▶ [Problem to solve]
Repeat every line from the line containing "Viewport: 793px width, 482px" to the end of the data, exactly. Leave the pictures out.

(Dataset entries)
*** Block opens ***
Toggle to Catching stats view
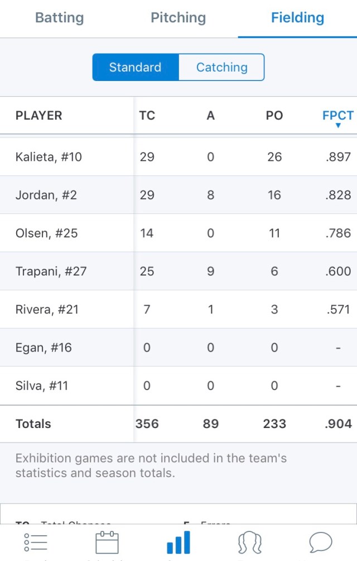 [221, 68]
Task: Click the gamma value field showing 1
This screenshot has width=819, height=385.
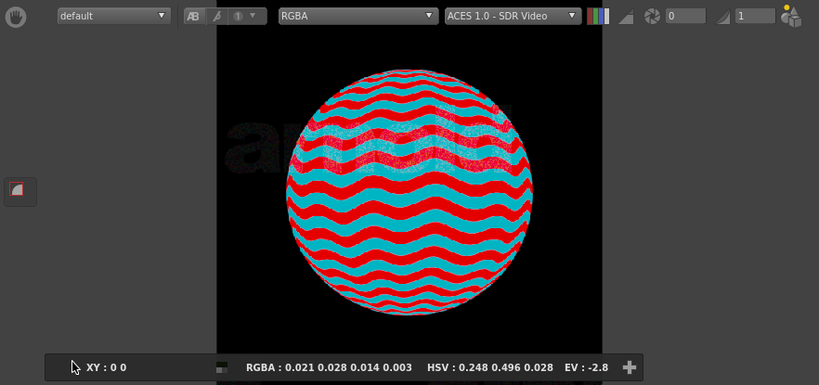Action: (754, 16)
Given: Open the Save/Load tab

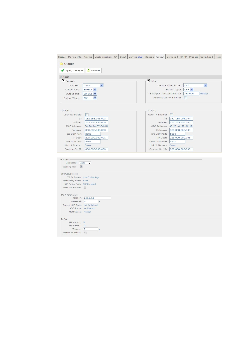Looking at the screenshot, I should (206, 57).
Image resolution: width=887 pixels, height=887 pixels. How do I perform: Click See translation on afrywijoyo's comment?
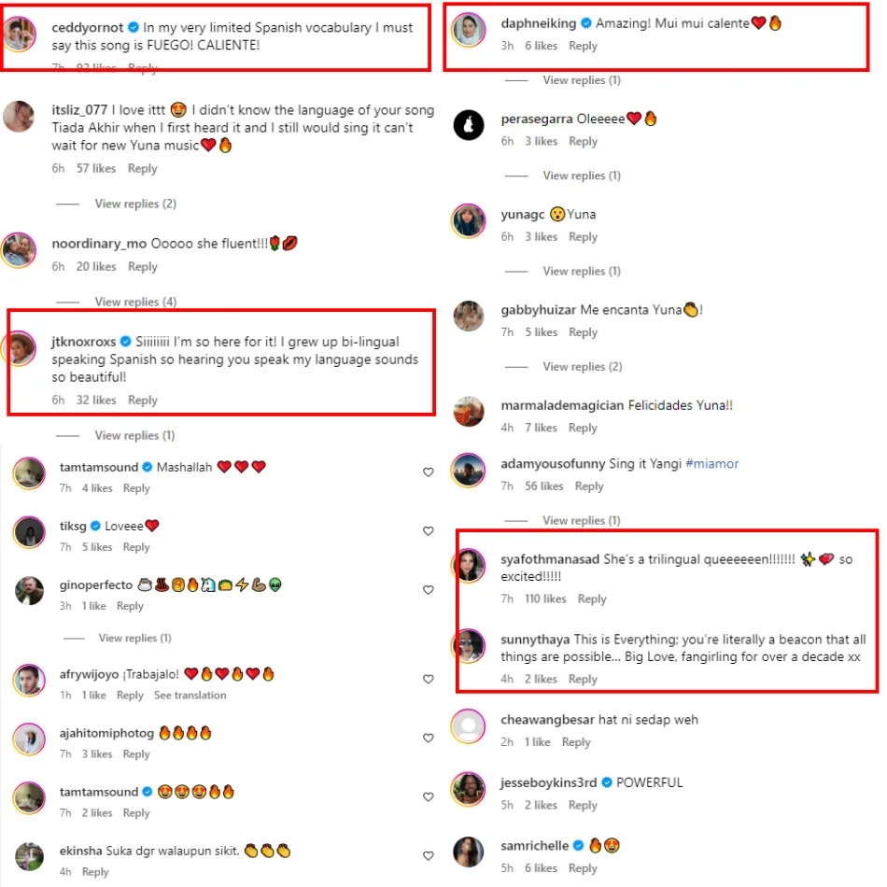point(190,696)
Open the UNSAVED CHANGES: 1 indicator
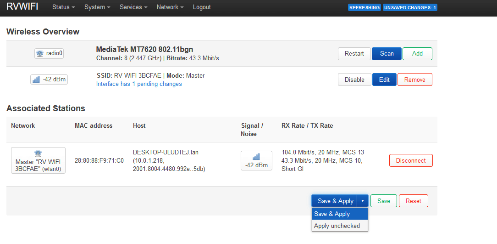This screenshot has width=497, height=244. point(410,7)
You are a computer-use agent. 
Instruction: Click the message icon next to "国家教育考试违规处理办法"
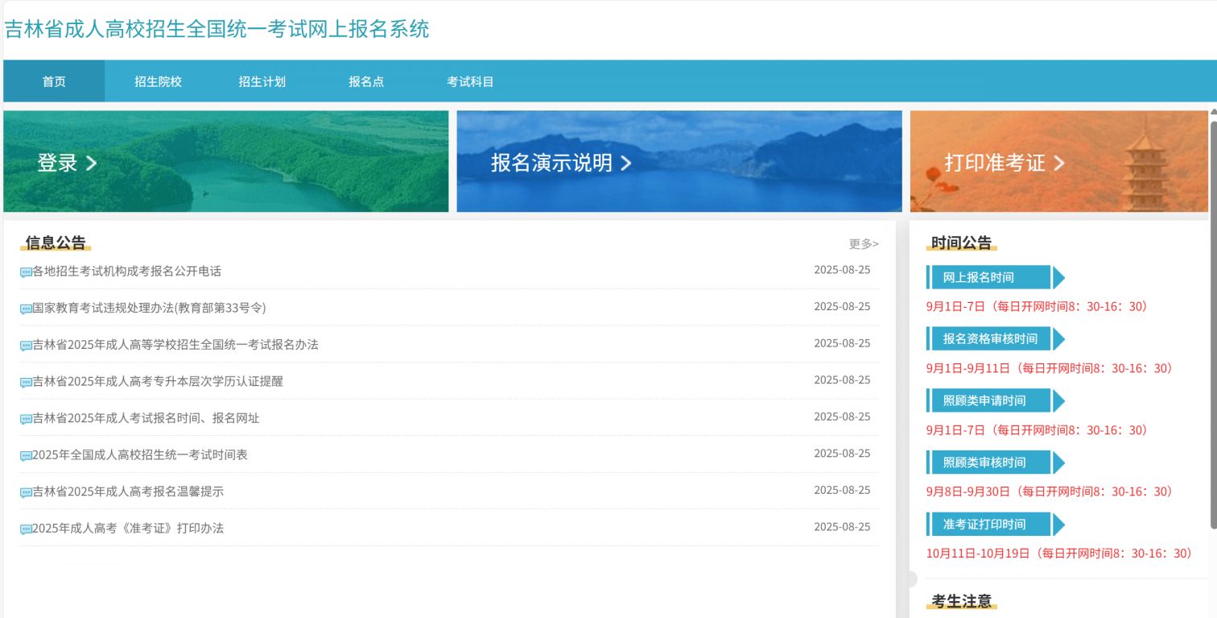pos(26,309)
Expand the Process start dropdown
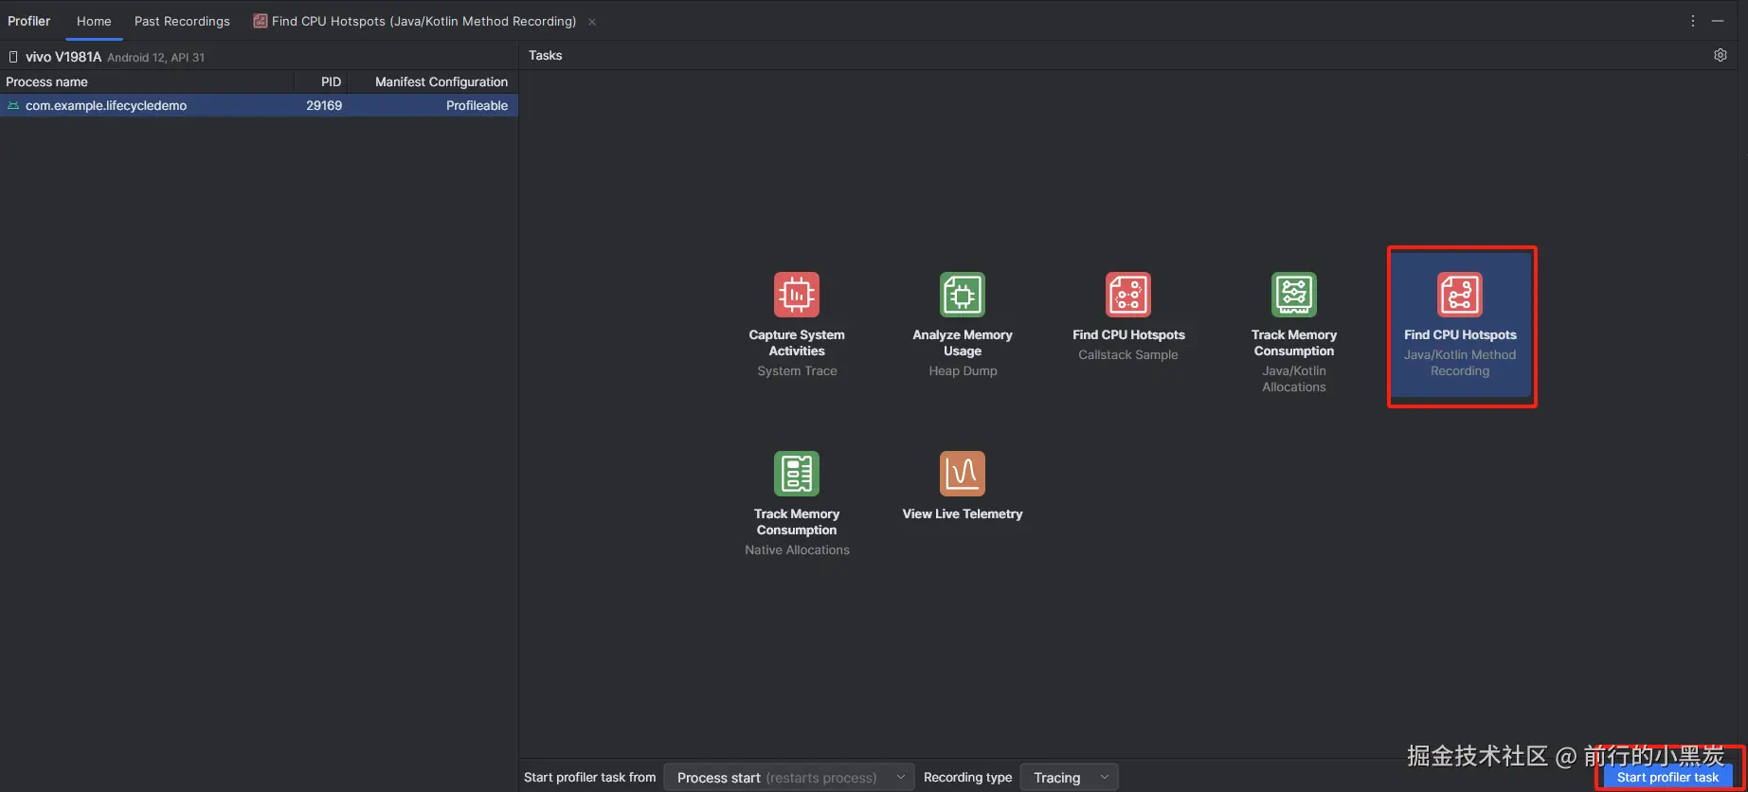This screenshot has height=792, width=1748. click(789, 778)
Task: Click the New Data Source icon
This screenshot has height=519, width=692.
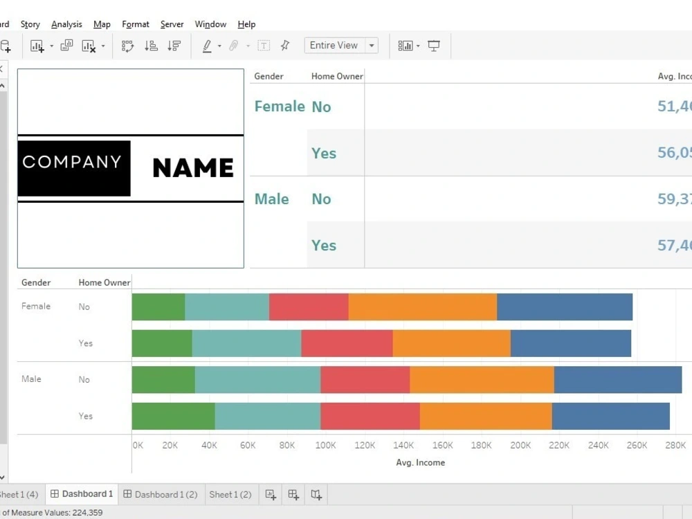Action: click(x=6, y=45)
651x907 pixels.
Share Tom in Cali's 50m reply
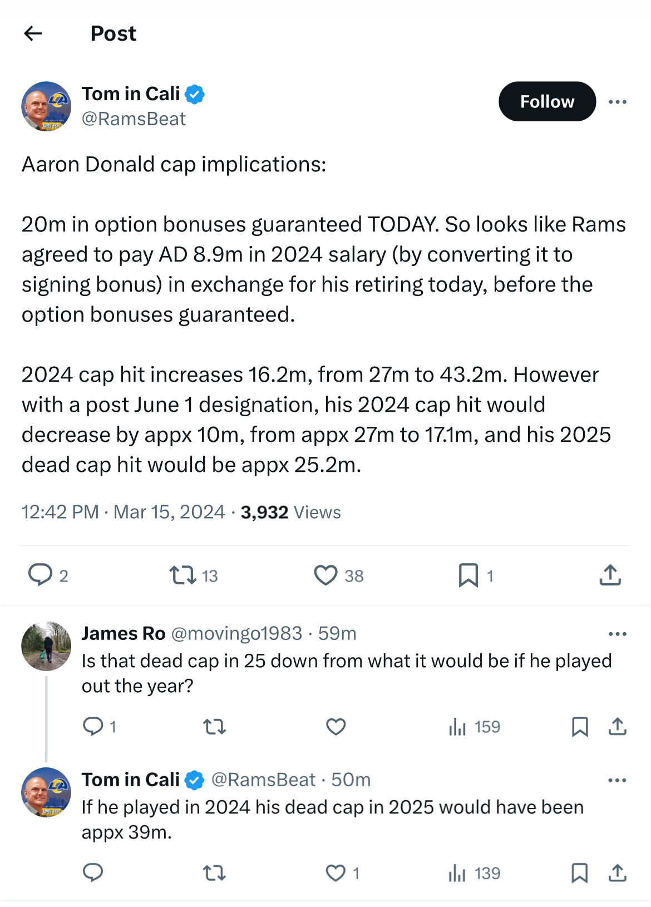617,873
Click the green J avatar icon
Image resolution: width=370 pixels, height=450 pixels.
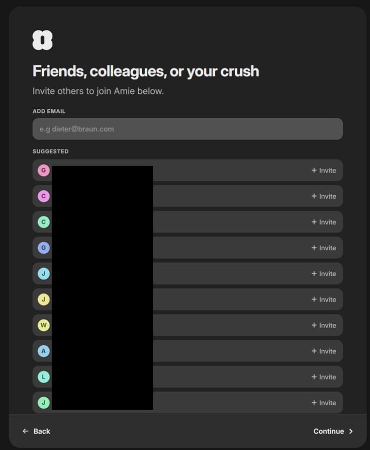click(44, 403)
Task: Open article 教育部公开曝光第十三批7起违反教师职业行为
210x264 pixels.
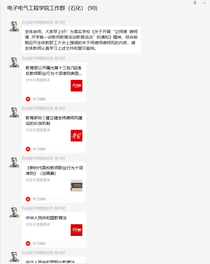Action: [x=54, y=82]
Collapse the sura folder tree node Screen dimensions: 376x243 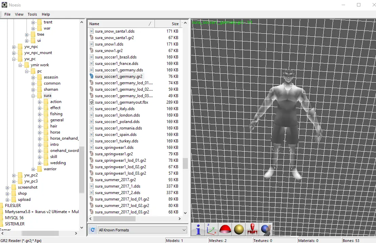point(33,96)
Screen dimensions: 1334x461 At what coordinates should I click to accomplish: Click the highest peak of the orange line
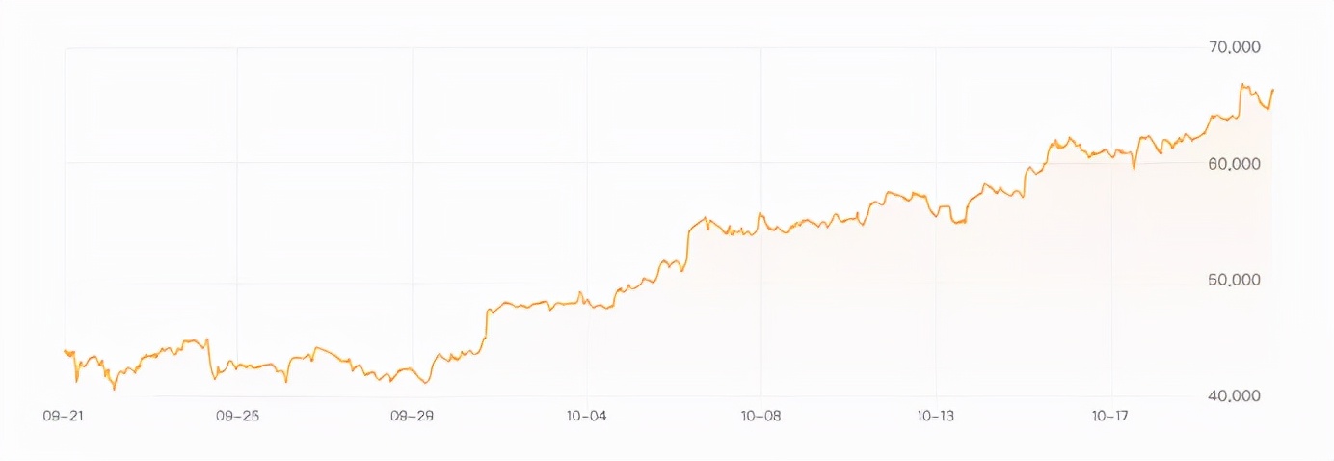1241,85
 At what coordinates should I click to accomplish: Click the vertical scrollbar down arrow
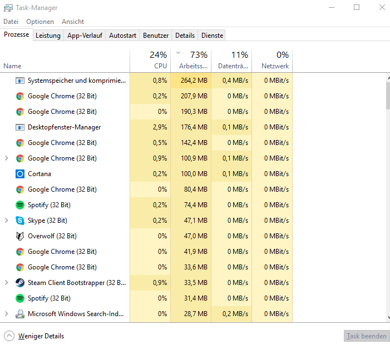pyautogui.click(x=387, y=318)
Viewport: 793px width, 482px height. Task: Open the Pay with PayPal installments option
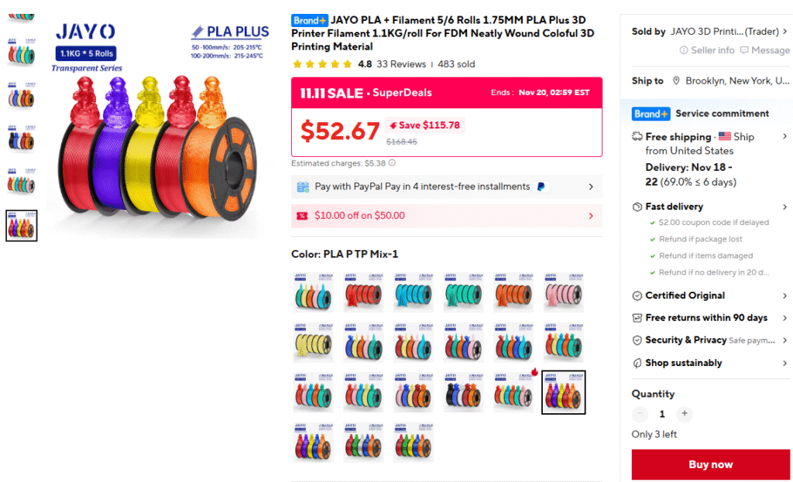[447, 187]
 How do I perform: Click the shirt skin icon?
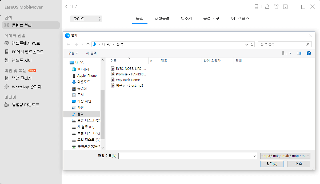pos(276,7)
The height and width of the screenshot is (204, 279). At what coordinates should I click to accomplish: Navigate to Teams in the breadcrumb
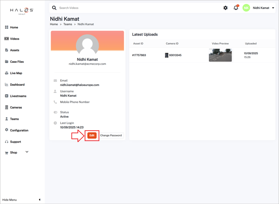(x=68, y=24)
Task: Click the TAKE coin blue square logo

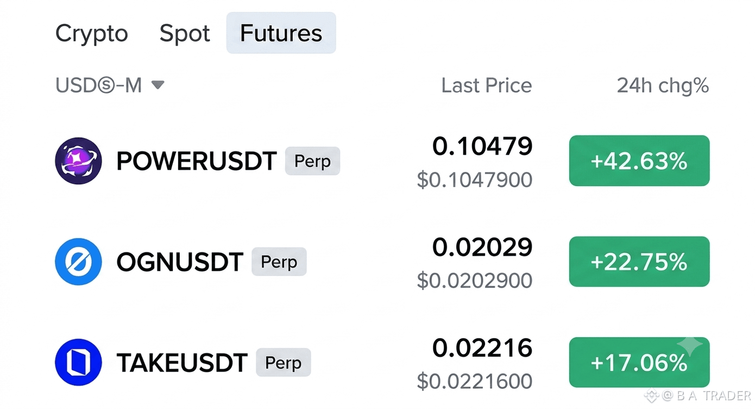Action: 79,362
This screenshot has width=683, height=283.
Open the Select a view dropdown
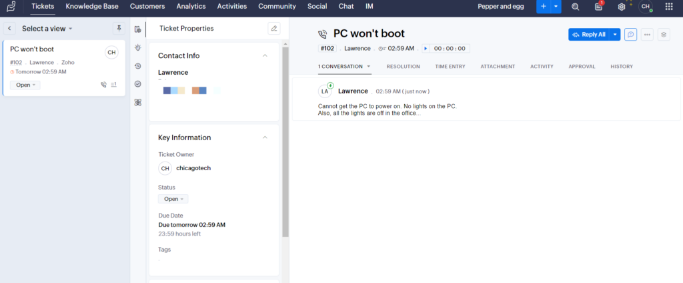47,29
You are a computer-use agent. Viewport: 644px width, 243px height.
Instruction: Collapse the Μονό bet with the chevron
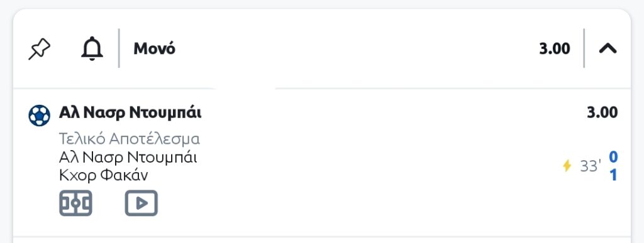[608, 49]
*** Block closes ***
▶ [Expected answer]
Viewport: 793px width, 482px height. Task: Open the Pay with PayPal installments option
[447, 187]
 How do I perform: Click the shirt skin icon?
pos(276,7)
The height and width of the screenshot is (204, 279). At what coordinates should I click to accomplish: Navigate to Teams in the breadcrumb
(x=68, y=24)
Task: Click the TAKE coin blue square logo

Action: 79,362
This screenshot has width=683, height=283.
Open the Select a view dropdown
47,29
You are a computer-use agent. Viewport: 644px width, 243px height.
Instruction: Collapse the Μονό bet with the chevron
[608, 49]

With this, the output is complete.